## BRIEF A
Output the passage of the article on Perl and the NT command line starting with "The ingredients I'll" and going on through "an example script.".
## BRIEF B
Continue the article on Perl and the NT command line from the point where it stops, not the material that follows it.

## DOCUMENT TEXT
Sometimes you must be creative to make do with the tools you have. With a little bit of effort, you can mold, shape, and bend NT's command-line utilities in ways you might not have thought possible. This month, I'll demonstrate some of Perl's powerful text-processing capabilities and how they put you in control of NT's command line.

The ingredients I'll use include three Perl operators--backticks, grep, and map--and regular expressions. When you combine the Perl operators, you can slice and dice the output of any NT command-line utility into any format. You can format the output of one command so that another command can use it. Or you can reformat and combine the output of several commands to generate a report. First I'll explain how the three Perl operators work, and then I'll walk you through an example script.

Backticks
Enclosing a command in backtick, or backquote, characters (`) lets you execute the command from within a Perl script. The syntax is straightforward. For example, in the expression

@results = `net user`;

I've enclosed the command I want to invoke (NET USER) in backticks.

## PROVIDED MATERIAL
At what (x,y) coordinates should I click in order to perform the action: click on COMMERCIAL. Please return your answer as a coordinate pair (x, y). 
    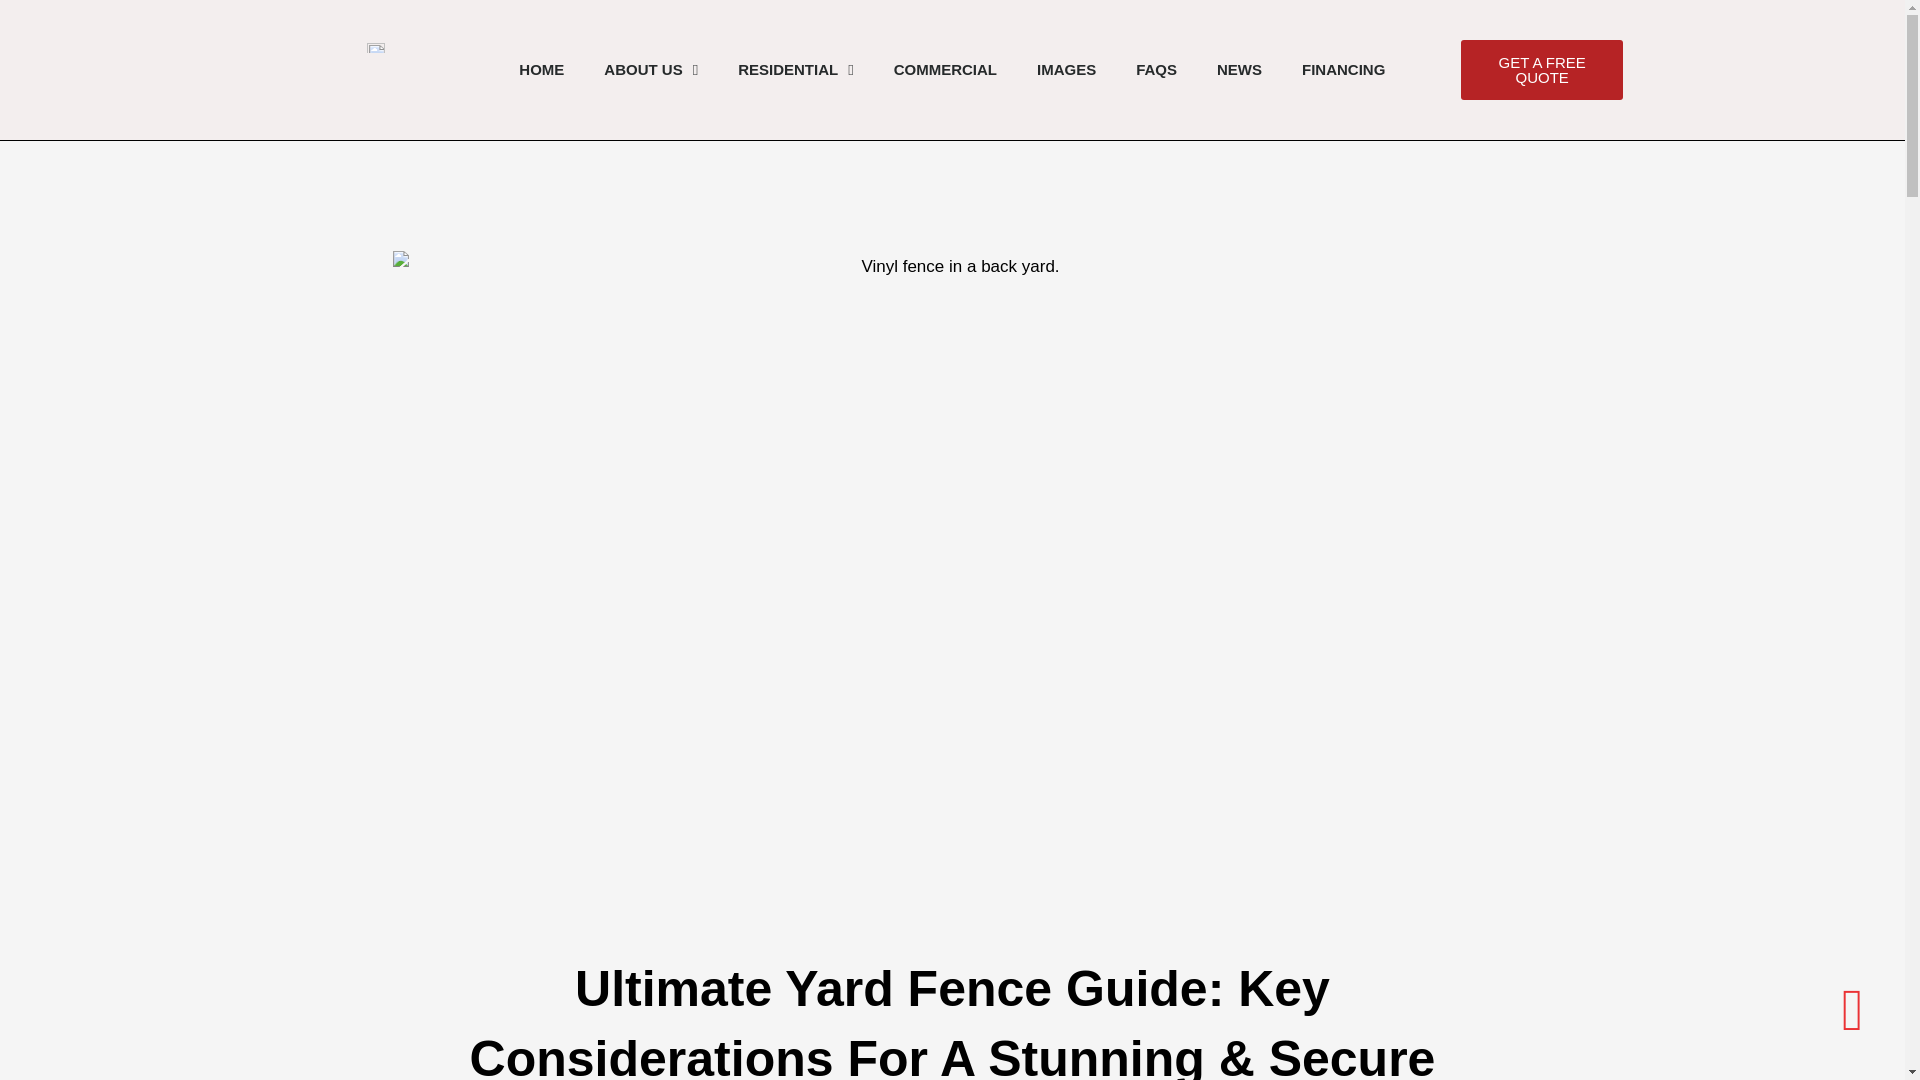
    Looking at the image, I should click on (945, 70).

## ANSWER BOX A
The ingredients I'll use include three Perl operators--backticks, grep, and map--and regular expressions. When you combine the Perl operators, you can slice and dice the output of any NT command-line utility into any format. You can format the output of one command so that another command can use it. Or you can reformat and combine the output of several commands to generate a report. First I'll explain how the three Perl operators work, and then I'll walk you through an example script.

## ANSWER BOX B
Backtick strings, like double-quoted strings, support variable interpolation. That is, when a script encounters a command enclosed in backticks, the script replaces the variable names with their current value before execution.

Following any variable substitution, the script passes the command to NT's command processor for execution; the script waits for the command to complete before continuing. At completion, the script captures the standard output of the command in string form. You can capture the command's output in a scalar variable or an array. My example statement (@results = `net user`;) executes NT's NET USER command and captures its standard output in an array named @results. Each element of @results corresponds to one line of NET USER's output. Figure 1 shows the @results values for my examples.

Perl provides quoted execution notation as another way to express the backtick command. This method lets you choose an alternative command delimiter for the backtick symbol. Each of the following statements is functionally equivalent to @results = `net user`;:

@results = qx/net user/;
@results = qx(net user);
@results = qx[net user];

Grep
Perl's grep function finds or counts matching elements in an array. For example, you can use grep to find all users whose first names begin with T; grep is similar to NT's findstr command. The syntax for grep is

grep(/expression/ or {code block}, @array);

Grep evaluates the expression or code block for each element in the array. If the expression is true, grep returns the corresponding element in the array. If you use grep in a scalar context, grep returns the number of times the expression was true.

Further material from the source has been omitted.